Venda ilegal de imóveis e atrasos em obras marcam conjunto habitacional no Piauí

Piauí
Propagado como uma das maiores obras de habitação do PAC (Programa de Aceleração do Crescimento) no país, o residencial Jacinta Andrade, em Teresina (PI), enfrenta problemas de despejos, obras atrasadas e venda ilegal de imóveis.

Os governos estadual e federal prometeram construir no local 4.300 casas populares –a R$ 30 mil a unidade.

Quatro anos após o lançamento do projeto, cerca de mil residências não foram construídas devido a impasses judiciais com construtoras, irregularidades no cadastro e invasões de sem-teto.

Em dezembro do ano passado, com o apoio da tropa de choque da Polícia Militar, 116 famílias foram despejadas por ordem judicial.

O governo do Piauí anunciou investimentos de R$ 147 milhões no residencial, prevendo escolas, mercado público, delegacia, creches e posto de saúde. O residencial, segundo o governo, vai beneficiar cerca de 10 mil pessoas.

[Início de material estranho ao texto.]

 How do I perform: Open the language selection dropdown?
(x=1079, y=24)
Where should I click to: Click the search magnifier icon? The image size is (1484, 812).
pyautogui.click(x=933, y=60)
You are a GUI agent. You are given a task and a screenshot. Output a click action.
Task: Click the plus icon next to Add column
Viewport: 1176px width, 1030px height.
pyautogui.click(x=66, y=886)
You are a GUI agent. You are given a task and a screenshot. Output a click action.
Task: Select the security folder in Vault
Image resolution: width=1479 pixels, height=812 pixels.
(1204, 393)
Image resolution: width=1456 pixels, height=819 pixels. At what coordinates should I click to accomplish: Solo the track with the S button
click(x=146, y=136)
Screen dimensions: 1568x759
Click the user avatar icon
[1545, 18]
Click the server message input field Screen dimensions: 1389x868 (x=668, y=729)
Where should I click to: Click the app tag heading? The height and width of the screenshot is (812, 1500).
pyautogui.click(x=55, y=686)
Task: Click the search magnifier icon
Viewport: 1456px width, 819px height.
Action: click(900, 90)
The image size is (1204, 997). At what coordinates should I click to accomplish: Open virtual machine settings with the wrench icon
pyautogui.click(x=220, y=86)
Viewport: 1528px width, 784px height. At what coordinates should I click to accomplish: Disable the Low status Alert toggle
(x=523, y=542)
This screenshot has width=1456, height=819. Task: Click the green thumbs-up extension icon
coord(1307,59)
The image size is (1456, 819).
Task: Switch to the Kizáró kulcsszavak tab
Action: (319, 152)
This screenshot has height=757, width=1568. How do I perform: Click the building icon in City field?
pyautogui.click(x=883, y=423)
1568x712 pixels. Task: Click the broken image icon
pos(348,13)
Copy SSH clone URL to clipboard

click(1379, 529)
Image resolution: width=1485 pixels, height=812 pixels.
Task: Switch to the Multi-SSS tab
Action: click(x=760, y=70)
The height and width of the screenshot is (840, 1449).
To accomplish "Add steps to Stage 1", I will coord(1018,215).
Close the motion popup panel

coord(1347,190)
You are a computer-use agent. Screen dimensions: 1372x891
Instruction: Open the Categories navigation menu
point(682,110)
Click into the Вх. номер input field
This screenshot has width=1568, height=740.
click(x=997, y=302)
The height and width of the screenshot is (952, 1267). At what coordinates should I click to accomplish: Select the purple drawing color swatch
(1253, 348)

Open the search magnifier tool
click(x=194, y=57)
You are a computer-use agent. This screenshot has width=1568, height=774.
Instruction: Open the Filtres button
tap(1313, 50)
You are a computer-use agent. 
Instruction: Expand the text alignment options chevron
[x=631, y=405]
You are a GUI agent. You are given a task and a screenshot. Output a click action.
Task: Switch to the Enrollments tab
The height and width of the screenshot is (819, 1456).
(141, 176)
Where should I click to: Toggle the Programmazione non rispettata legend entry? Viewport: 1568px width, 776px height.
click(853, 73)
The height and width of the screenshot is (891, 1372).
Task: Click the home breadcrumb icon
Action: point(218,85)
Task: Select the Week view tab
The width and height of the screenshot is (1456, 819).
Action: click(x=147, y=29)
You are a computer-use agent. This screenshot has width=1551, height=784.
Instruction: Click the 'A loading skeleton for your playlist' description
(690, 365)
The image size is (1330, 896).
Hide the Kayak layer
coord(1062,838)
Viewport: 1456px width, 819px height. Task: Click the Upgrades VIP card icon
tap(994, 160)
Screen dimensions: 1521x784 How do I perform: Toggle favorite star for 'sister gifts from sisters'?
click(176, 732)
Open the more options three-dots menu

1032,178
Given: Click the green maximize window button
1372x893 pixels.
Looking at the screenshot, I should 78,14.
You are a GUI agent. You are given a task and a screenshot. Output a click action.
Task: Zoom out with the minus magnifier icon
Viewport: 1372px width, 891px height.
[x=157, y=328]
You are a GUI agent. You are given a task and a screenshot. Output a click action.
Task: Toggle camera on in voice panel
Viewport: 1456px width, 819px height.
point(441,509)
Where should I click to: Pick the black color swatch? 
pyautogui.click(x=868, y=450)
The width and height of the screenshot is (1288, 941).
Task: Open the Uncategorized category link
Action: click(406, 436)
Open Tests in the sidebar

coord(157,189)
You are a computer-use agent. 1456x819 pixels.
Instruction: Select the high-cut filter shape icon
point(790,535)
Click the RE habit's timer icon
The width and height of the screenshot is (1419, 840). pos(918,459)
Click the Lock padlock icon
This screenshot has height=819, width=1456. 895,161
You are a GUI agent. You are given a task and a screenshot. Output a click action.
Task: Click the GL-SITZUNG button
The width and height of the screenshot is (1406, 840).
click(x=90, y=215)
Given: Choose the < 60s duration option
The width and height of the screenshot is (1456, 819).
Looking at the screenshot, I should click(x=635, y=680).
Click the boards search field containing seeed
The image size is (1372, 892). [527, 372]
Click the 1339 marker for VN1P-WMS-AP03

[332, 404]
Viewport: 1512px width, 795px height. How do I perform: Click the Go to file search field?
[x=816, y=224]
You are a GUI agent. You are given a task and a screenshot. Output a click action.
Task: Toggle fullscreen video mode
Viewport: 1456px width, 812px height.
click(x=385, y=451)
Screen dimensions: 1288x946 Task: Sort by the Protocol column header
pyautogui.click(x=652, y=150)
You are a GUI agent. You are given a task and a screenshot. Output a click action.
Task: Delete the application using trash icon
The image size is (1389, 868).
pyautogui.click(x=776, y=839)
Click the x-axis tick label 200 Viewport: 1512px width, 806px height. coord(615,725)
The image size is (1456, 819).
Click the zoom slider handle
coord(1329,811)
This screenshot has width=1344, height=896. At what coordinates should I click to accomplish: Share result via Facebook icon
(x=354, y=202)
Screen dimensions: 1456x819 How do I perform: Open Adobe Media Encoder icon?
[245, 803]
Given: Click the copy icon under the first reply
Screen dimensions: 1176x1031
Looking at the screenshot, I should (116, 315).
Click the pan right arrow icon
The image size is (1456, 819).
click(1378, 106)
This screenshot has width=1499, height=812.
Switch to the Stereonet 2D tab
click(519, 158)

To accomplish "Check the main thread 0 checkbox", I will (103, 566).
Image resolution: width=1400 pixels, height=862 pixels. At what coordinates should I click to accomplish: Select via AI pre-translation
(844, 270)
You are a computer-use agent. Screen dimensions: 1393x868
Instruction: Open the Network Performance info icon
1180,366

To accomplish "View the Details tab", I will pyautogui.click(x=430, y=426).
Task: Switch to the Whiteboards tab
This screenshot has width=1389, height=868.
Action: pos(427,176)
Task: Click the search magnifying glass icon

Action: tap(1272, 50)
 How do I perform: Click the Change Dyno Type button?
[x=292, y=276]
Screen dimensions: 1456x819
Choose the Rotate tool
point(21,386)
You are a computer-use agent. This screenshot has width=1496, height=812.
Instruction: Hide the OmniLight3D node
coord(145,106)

O conjunto fica no bairro Santa Maria da Codipi, zona norte de Teresina. Os moradores reclamam de falta de água, de segurança e de limpeza pública.

Na fila de espera e impedida de ocupar sua casa no Jacinta Andrade, a camareira Bruna Sousa, 23, estava na quarta-feira (21) buscando informações na porta da sede da ADH (Agência de Desenvolvimento Habitacional) do Piauí. Descobriu que sua casa está invadida e quer ter o termo de posse.

"Essa espera toda é frustrante. Se não tivermos uma posição da ADH vamos entrar com ação judicial. Tenho documento que comprova que a casa é minha", disse a camareira, que é casada e recebe um salário mínimo por mês.

Devido às denúncias de irregularidades no Jacinta Andrade, o governo do Estado realizou um diagnóstico no local. Constatou que beneficiários estão vendendo ou alugando imóveis. De acordo com denúncias de moradores, o preço do imóvel no residencial chega a R$ 10 mil.

O diretor geral da ADH, Gilberto Medeiros, disse que o órgão entrou com ações por crime de estelionato contra os moradores que estão vendendo as residências no Jacinta Andrade.

"O mutuário é responsável por qualquer ato ilegal. Se está vendendo ou alugando, está infringindo a lei e irá responder por crime de estelionato", disse o diretor.

No diagnóstico foram detectadas 60 famílias que receberam casas e venderam a terceiros.

Sobre o atraso na entrega das mil residências, o diretor disse que duas das sete construtoras que trabalham no Jacinta Andrade tiveram problemas. Segundo ele, houve rompimento dos contratos com essas empresas e uma nova licitação.

A retomada da obra ocorreu em 12 de agosto deste ano e a previsão de entrega é de 180 dias.